▶ **Task**:
Where does the string "computer" appear in the records? Copy each line that holds it.

▶ **Data section**:
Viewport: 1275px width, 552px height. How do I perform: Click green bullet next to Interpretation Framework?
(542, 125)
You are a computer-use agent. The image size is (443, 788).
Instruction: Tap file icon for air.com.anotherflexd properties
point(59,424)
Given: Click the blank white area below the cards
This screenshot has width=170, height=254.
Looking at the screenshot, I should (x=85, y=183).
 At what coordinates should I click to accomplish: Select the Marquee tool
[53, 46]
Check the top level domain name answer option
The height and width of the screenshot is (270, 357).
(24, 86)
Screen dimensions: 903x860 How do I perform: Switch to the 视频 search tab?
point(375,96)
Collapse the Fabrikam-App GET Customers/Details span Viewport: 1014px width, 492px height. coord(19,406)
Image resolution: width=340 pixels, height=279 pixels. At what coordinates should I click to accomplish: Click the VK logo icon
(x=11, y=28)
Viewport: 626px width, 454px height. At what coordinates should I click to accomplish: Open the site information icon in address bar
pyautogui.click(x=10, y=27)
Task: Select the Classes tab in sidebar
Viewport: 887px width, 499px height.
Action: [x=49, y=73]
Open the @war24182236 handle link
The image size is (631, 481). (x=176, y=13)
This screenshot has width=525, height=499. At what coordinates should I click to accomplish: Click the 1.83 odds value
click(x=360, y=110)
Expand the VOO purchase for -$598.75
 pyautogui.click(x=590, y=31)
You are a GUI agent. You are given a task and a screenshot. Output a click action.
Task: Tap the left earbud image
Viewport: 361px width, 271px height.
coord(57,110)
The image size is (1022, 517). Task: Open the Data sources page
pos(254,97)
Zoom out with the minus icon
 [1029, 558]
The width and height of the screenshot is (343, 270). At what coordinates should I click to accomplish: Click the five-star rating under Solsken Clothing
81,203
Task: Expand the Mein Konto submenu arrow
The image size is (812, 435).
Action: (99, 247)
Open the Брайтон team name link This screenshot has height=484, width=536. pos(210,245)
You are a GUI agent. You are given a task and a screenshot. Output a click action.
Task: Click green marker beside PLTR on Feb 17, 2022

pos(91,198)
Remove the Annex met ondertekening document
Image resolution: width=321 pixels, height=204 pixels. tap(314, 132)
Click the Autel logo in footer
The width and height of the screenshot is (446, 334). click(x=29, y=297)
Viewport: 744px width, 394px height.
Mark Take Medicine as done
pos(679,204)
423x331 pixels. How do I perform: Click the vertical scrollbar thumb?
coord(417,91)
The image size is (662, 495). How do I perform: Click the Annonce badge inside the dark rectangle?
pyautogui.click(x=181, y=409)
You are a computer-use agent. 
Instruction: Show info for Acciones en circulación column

▶ **Worked solution**:
You are a computer-use agent. The image size is (443, 788).
You are a computer-use agent. 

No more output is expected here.